**WHAT TO PRODUCE:**
Only the lines below between the one holding "Open the vaadin-element-mixin link" and the one holding "Given: Toggle the eye private visibility icon", inclusive, are to be reproduced word for word; the pictures are to be left out.

**DATA SECTION:**

= Beginning of Section =

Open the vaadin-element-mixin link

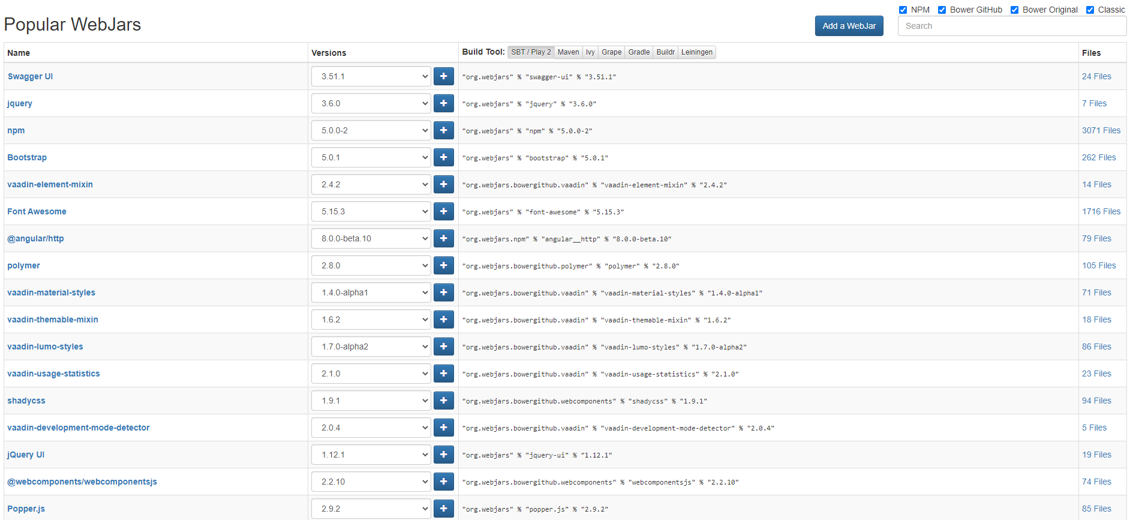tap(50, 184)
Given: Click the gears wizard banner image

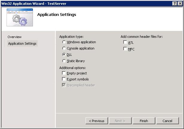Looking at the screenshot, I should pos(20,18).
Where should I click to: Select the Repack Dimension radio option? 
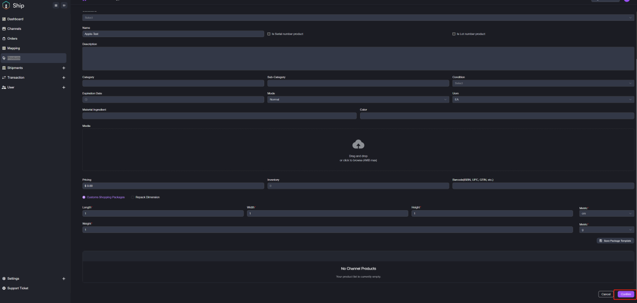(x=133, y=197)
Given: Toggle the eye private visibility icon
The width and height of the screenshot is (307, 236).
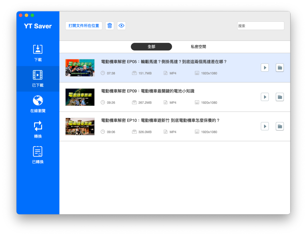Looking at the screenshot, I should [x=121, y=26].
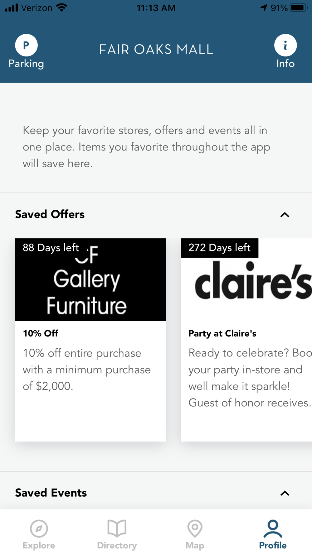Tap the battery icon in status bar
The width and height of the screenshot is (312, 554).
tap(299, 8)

= End of Section =
= Beginning of Section =

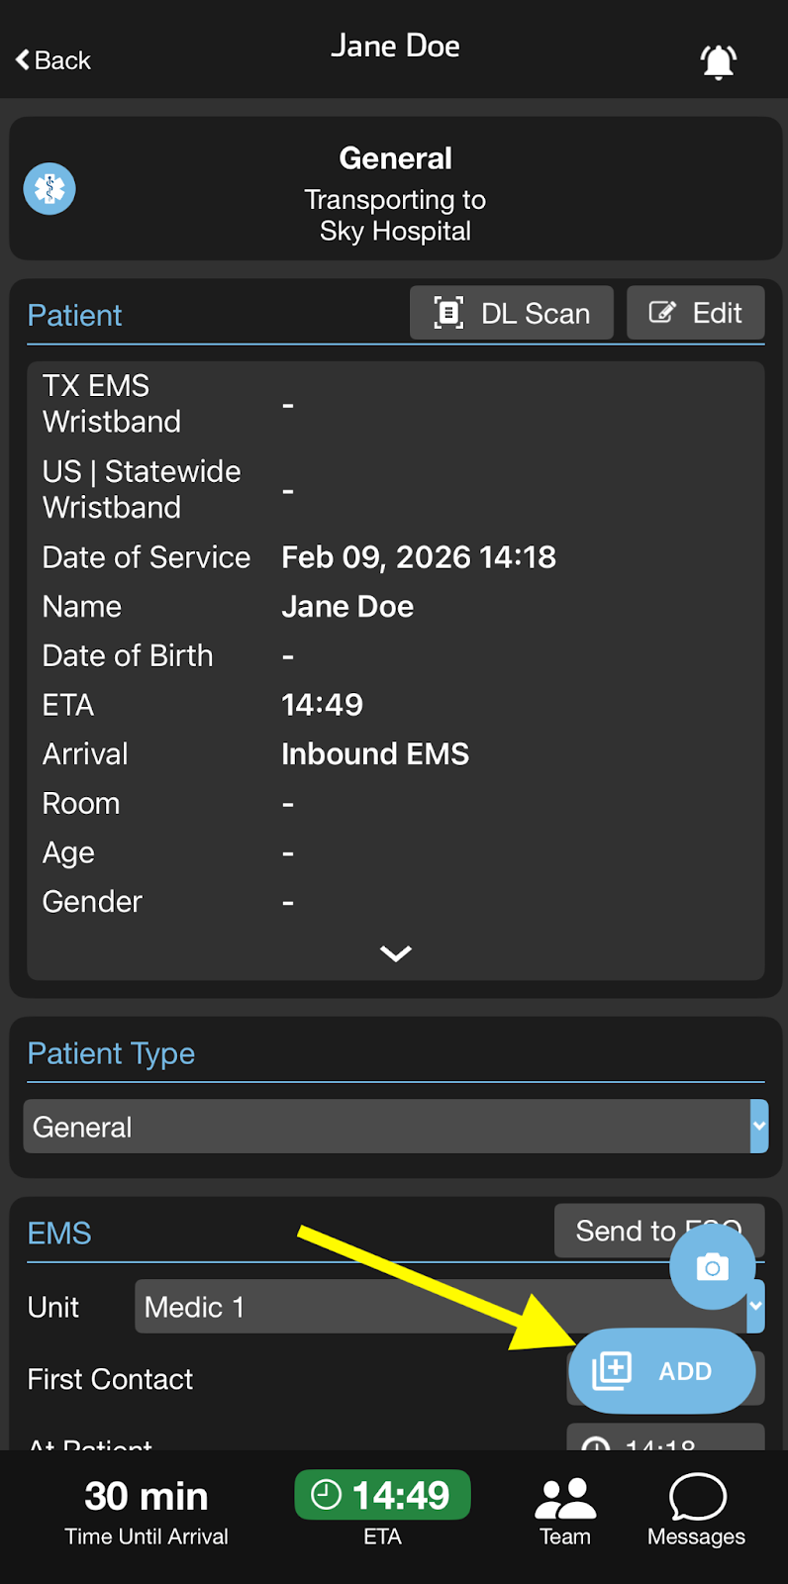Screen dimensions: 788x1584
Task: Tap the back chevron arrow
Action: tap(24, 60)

= End of Section =

**OUTPUT BELOW:**
Open the vaadin-element-mixin link

tap(50, 184)
Given: Click the gears wizard banner image

Looking at the screenshot, I should pos(20,18).
Where should I click to: Select the Repack Dimension radio option? 
(x=133, y=197)
Given: Toggle the eye private visibility icon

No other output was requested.